--- Task goal ---
How does the data below read from its first line through the line containing "Task: Click dropdown arrow beside Prefix W12"? Print those lines exactly.

START The input

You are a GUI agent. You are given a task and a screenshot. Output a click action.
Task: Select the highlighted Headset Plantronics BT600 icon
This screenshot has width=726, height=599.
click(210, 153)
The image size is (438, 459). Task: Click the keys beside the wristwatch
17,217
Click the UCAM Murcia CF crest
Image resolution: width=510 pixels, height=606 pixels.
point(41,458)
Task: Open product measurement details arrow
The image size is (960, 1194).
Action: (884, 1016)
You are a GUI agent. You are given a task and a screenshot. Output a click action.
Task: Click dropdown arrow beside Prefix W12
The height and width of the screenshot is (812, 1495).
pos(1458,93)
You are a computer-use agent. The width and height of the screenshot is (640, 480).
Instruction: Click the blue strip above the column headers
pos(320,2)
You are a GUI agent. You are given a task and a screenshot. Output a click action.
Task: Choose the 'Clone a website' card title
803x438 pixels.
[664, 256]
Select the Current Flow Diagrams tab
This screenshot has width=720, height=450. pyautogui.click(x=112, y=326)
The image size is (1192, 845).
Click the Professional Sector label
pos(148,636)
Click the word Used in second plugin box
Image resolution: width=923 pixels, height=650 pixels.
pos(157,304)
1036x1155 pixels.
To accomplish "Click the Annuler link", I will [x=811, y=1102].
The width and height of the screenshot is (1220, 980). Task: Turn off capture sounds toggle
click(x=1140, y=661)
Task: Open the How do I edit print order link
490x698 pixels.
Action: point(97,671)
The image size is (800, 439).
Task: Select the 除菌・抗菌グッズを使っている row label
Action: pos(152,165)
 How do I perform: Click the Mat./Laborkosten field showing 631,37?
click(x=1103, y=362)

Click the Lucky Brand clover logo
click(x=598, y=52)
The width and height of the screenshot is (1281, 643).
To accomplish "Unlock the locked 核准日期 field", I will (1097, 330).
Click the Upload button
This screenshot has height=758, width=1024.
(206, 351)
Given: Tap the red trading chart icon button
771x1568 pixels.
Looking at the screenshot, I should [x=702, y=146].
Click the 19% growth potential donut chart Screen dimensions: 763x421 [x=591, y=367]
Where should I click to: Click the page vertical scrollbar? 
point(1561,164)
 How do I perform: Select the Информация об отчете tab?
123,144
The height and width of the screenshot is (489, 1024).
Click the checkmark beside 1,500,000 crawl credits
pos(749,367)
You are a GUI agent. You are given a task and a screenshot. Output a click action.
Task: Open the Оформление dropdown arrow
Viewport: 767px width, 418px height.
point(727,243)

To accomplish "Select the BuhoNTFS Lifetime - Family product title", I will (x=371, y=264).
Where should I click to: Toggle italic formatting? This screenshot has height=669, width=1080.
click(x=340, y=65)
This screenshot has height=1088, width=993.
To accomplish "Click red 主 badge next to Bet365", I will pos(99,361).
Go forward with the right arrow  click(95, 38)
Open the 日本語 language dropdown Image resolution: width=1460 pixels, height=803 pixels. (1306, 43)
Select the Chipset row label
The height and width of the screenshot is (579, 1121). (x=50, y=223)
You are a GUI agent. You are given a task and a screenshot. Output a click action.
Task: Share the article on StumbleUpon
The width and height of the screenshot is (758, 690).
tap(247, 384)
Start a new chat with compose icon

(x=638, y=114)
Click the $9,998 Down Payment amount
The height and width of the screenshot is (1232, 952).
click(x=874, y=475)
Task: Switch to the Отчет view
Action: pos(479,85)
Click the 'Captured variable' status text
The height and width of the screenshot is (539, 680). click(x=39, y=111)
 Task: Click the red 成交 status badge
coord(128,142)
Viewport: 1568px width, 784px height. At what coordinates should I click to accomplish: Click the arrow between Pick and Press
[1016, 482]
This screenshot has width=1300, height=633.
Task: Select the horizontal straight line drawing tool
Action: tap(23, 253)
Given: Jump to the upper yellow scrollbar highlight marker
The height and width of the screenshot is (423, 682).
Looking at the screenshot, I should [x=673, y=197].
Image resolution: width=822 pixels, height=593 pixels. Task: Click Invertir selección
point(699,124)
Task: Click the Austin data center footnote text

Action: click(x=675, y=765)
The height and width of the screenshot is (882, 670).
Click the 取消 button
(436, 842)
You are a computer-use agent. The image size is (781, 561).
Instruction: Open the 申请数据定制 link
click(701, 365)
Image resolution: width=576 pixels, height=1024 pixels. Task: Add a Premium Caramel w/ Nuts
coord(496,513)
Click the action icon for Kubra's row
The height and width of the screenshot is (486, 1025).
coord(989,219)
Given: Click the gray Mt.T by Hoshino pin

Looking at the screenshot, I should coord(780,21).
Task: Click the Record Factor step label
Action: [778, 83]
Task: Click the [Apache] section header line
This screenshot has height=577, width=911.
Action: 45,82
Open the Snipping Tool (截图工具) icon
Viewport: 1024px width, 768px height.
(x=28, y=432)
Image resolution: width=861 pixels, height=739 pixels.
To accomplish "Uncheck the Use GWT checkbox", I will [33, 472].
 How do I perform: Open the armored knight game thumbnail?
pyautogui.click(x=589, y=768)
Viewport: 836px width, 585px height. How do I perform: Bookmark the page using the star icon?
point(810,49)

END The input

--- Finished exercise ---
You are a GUI agent. You are given a task and a screenshot. Output a click action.
Task: Select the highlighted Headset Plantronics BT600 icon
This screenshot has width=726, height=599.
click(210, 153)
The image size is (438, 459). Task: Click the keys beside the wristwatch
17,217
Click the UCAM Murcia CF crest
Image resolution: width=510 pixels, height=606 pixels.
point(41,458)
Task: Open product measurement details arrow
The image size is (960, 1194).
Action: (884, 1016)
You are a GUI agent. You are given a task and a screenshot. Output a click action.
Task: Click dropdown arrow beside Prefix W12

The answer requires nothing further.